4. Describe how drug binding to plasma proteins can effect drug distribution and elimination as well as being a potential source of drug-drug interactions.

Answer 4

• Only free drug is diffusible; if bound to plasma proteins, it is stuck in its compartment.
• Acidic drugs bind albumin;
• basic drugs bind alpha-1 acid glycoprotein.
• Protein binding decreases concentration of active, free drug (limits fetal exposure), hinders metabolic degradation/reduces excretion (decreases elimination rate, increases half-life and creates a drug reservoir that prolongs action), decreases Vd (by increasing apparent solubility), and decreases ability to cross BBB into CNS. -Unbound drug can go to site of action or be more easily eliminated.
• You can administer a second drug to displace the 1st drug from binding to proteins to increase its free levels (small transient effect).
• This only matters if drug has narrow therapeutic index, the displaced drug is started in high doses, the Vd is small, or the response to drug happens quicker than redistribution of drug.
• Can’t be absorbed, can be excreted, can’t do it’s job if bound.
• When bound, more likely to have DDI’s if another drug upsets how it’s bound. (Can make it toxic)

Question 5

5. Explain the derivation and clinical relevance of the pharmacokinetic parameter volume of distribution (Vd). Describe its use in designing dosage regiments -> converting drug dose to Cp, selecting loading dose (LD), implications of high or low values.

Answer 5

Bioavailability (F): Adjustment of dose for oral vs. parenteral administration.
-Bioavailability is the % of the initial dose reaching systemic circulation.

• Can use to adjust dose when the route is changed (ex: IV dose [or other parenteral] will be WAY lower than an oral dose since it’s bypassing the 1st pass metabolism).
• Oral bioavailability varies for many factors.

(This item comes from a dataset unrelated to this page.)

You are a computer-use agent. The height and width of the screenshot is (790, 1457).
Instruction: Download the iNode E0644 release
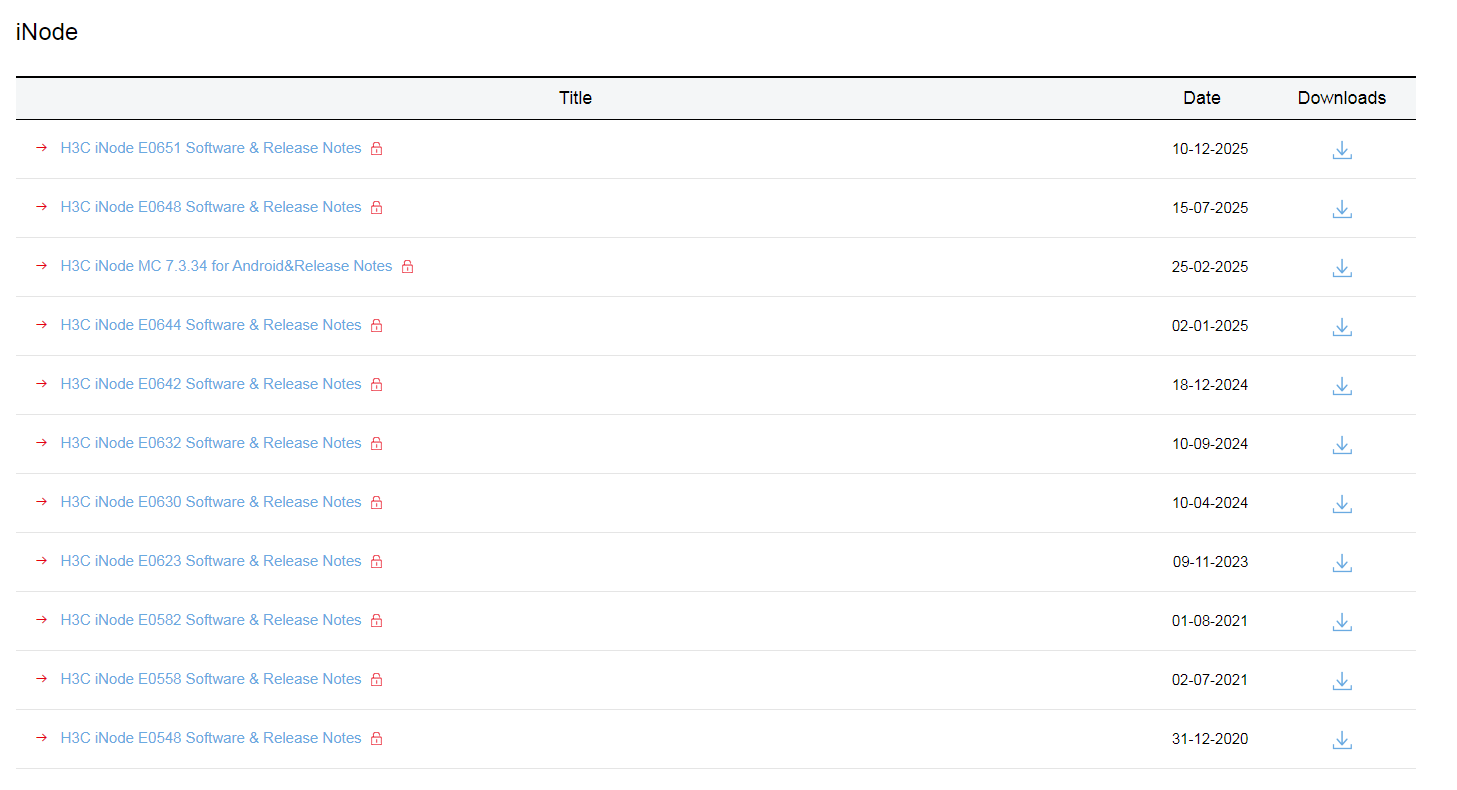pyautogui.click(x=1342, y=327)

-Volume of distribution (Vd): Converting drug dose to plasma concentration, selecting loading dose, implications of high or low values.
Vd = kg/L = volume of body fluids into which the drug distributes; indicates the extent to which drug passes from plasma to tissue.
Vd = Ab/C0.
Vd is an apparent value and it can give an indication as to where the drug is (plasma, interstitial fluid, intracellular fluid).
Can use Vd to determine LD or effect of a dose on Cp.
High Vd = drugs located outside plasma (more lipid solubility);
low Vd value = drugs inside plasma (low lipid solubility or bound to proteins or large).
Cp and Vd are inverse values.
If Vd > 40L, it’s getting into subcellular compartments and peripheral tissues. (3L = plasma, 15 L = in extracellular fluids, 40L = it’s in all extra- and intra-cellular fluids).
Can vary between people; depends on body weight, body composition, and the degree of protein binding.